Letter: Early detection is key with multiple myeloma
At the 2017 Annual Bennington Town Meeting, as a patient, patient-advocate, and caregiver, I was privileged and honored to be the representative recipient of two Proclamations declaring March as Multiple Myeloma Awareness Month; one for the Town of Bennington, as declared by the Select Board, and the other for the State of Vermont, as declared by Governor Philip B. Scott. Both were facilitated by the honorable State Representative, Mary Morrissey.
Commonly referred to as a blood and bone cancer, multiple myeloma is a cancer of plasma cells in the bone marrow, and can occur at multiple sites in the body. Although it is relatively rare as a cancer, myeloma is the second-highest blood cancer, inflicting an ever-increasing number people, of both genders (over 20,000 each year), in an ever-widening age range. Despite some commonality, myeloma is an idiosyncratic disease or chronic illness, being unique to each inflicted patient, and requiring treatment specific to their case.
Even given the recent production of many novel chemotherapy drugs and advances in diagnosis and alternative therapeutic treatment, there are vast differences in the detection, diagnosis, rate of progression, type and delivery of appropriate treatment, individual patient responses to various drugs and techniques, duration of treatment effectiveness, and patient longevity. There is, as yet, no common cure for myeloma.
The Proclamations are designed to inform and empower citizens; to warn them to be alert to symptoms of extreme fatigue, anemia, and bone pain; to invite their action in promoting self-advocacy medically; and to expand early detection through at least annual physical check-ups and blood chemistry tests. Citizens are encouraged to volunteer and to provide fund-raising support that is entirely for the benefit of local patients, their families and caregivers.

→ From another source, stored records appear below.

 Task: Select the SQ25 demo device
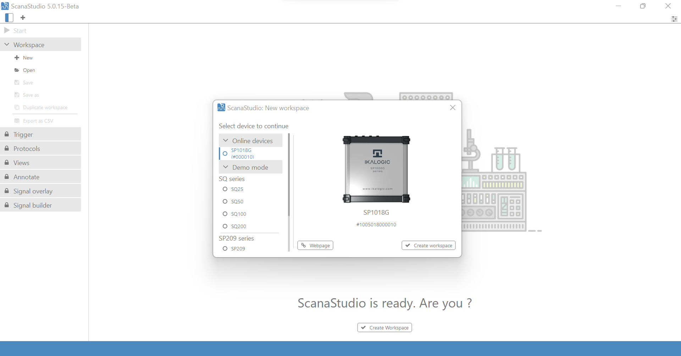(x=225, y=189)
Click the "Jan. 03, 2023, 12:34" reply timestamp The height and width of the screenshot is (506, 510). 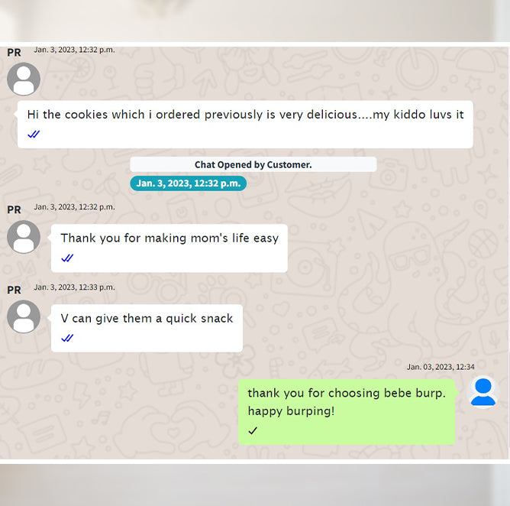coord(441,367)
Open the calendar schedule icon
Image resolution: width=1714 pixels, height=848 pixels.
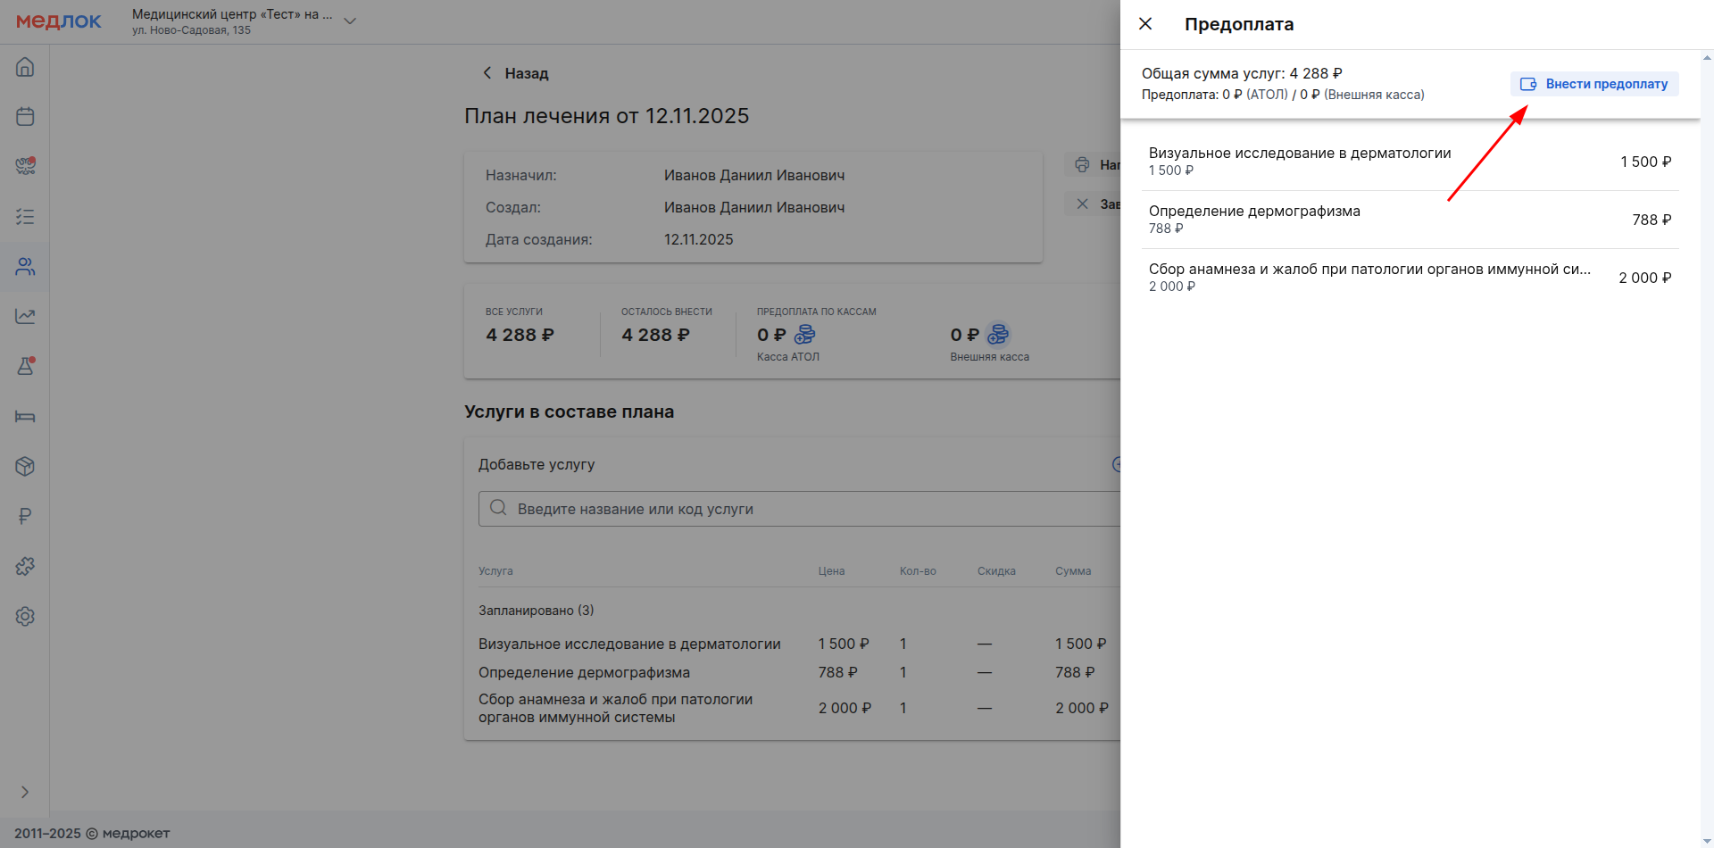[x=25, y=117]
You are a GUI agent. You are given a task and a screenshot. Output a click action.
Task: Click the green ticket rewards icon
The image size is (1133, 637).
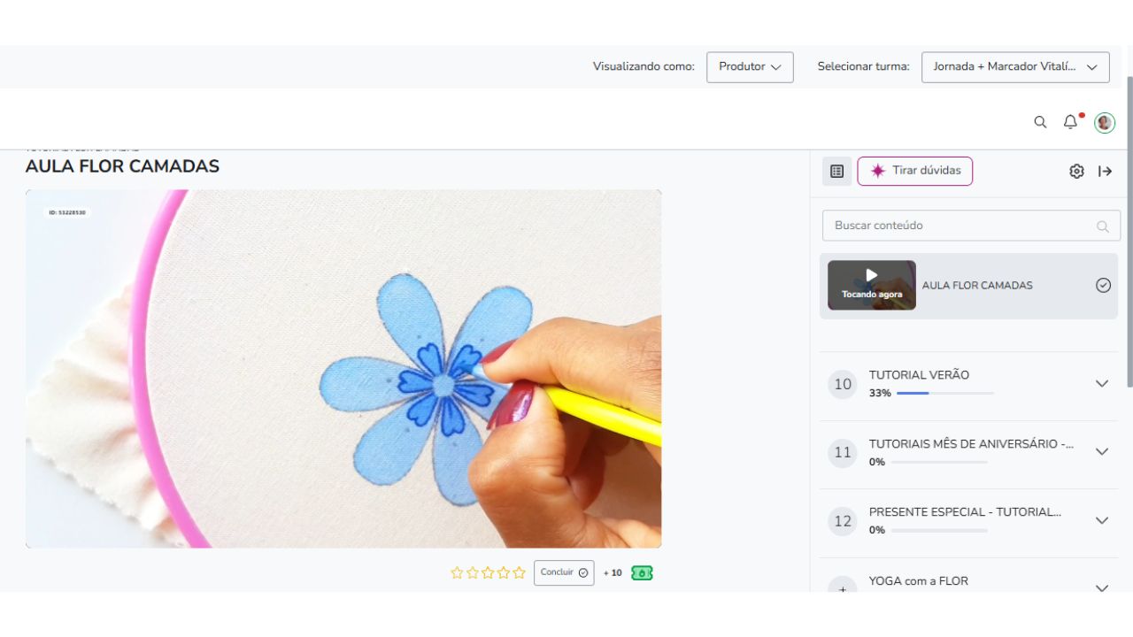642,572
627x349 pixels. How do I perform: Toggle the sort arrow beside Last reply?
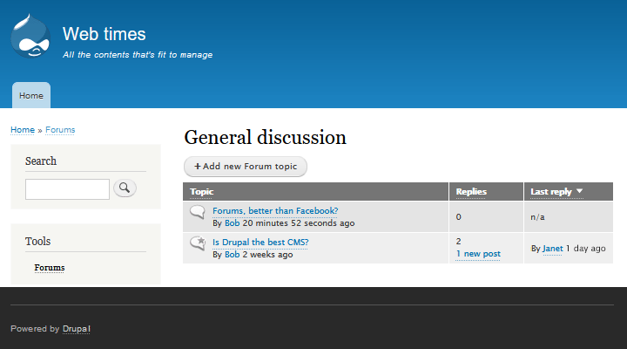pos(579,191)
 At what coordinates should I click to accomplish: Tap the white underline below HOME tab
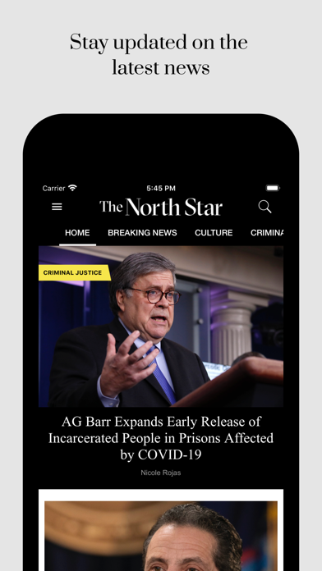(x=78, y=244)
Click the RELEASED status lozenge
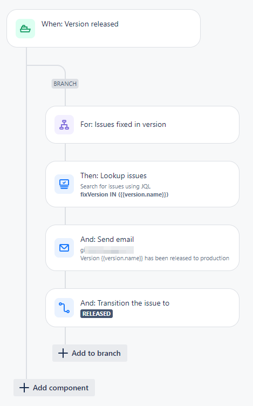 [x=97, y=314]
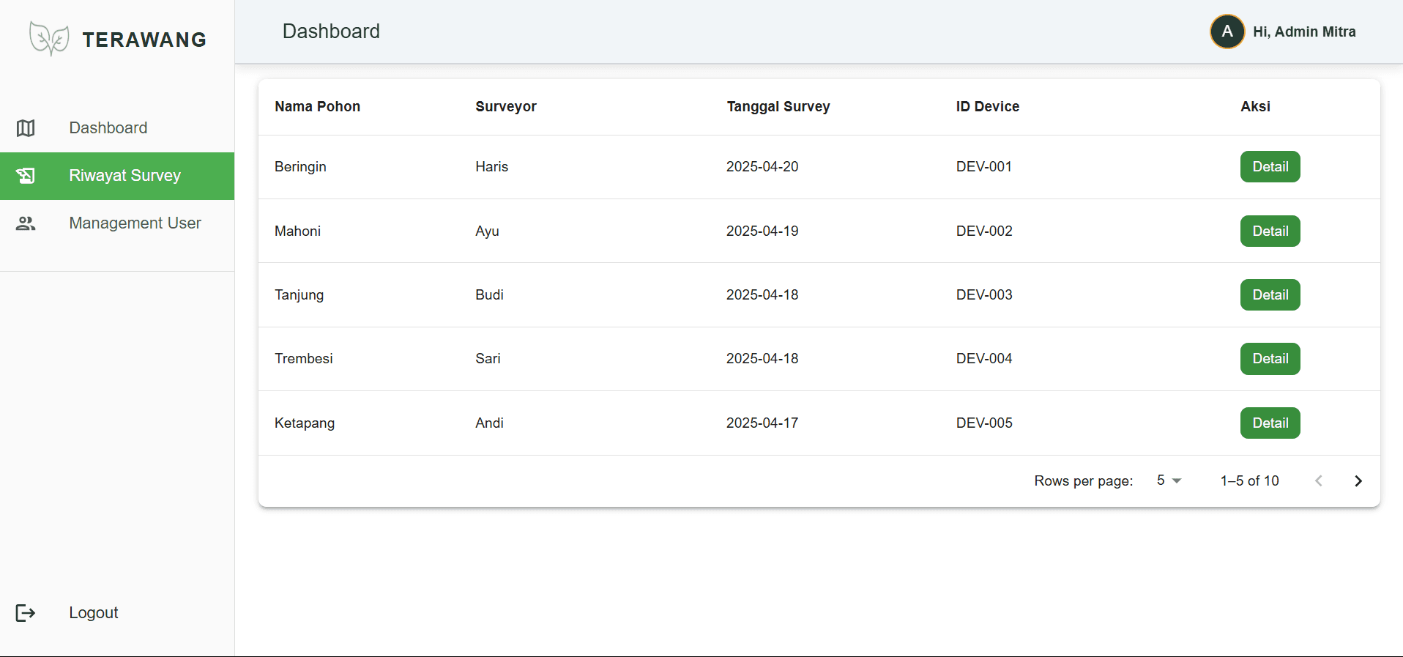The image size is (1403, 657).
Task: Open the Dashboard menu item
Action: 108,128
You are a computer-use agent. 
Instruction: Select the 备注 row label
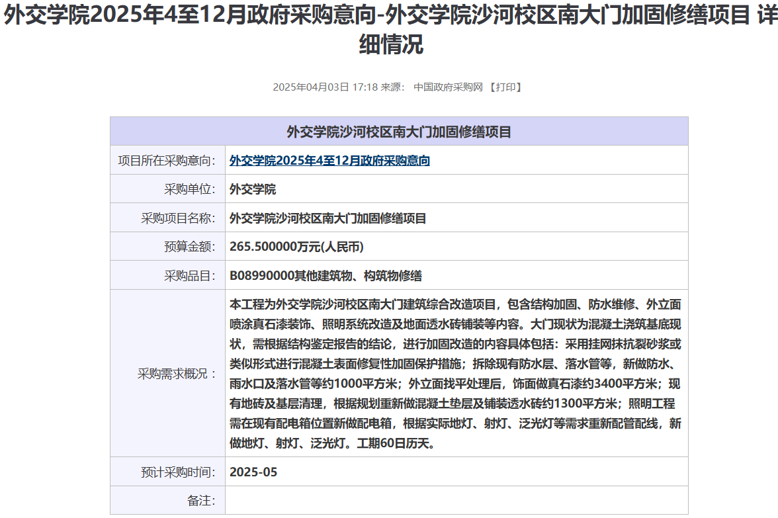202,501
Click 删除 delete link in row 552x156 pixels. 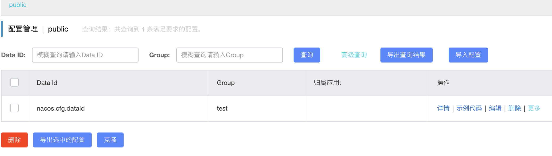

I am writing this letter of appreciation, both as a grateful resident of the Bennington community and as the founder and facilitator of the Southern Vermont Multiple Myeloma Support Network. As a surviving myeloma patient, I am so fortunate to be living daily with good fortune and deep gratitude to those who have come before and the assistance given me to still be able to contribute to the purpose and mission of myeloma awareness, available resources, and opportunities.
I have benefited from the incredible expertise and caring efforts of so many dedicated, kind people and these supportive agencies: Dana-Farber Cancer Institute; Southwestern Vermont Regional Cancer Center; Southwestern Vermont Medical Center; SVMC Healthcare Foundation; Cancer Center Community Crusaders, Center for Communication in Medicine, and International Myeloma Foundation. I have so many personal life-sustaining "medical families" throughout. Additionally, I have the love and support of family, dear friends, and members of the wonderful greater Bennington community.
I sincerely appreciate your support.
Remember, timely blood tests are the key to early detection of myeloma, less disease severity, better quality of life, and longevity.